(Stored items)
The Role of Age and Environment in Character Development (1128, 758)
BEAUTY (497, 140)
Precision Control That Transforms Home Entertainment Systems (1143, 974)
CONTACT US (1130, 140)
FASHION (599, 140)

What to work on: Rewrite the records above, changing "Environment" to "Surroundings" and leaving everything else the same.

Worked solution:
The Role of Age and Surroundings in Character Development (1128, 758)
BEAUTY (497, 140)
Precision Control That Transforms Home Entertainment Systems (1143, 974)
CONTACT US (1130, 140)
FASHION (599, 140)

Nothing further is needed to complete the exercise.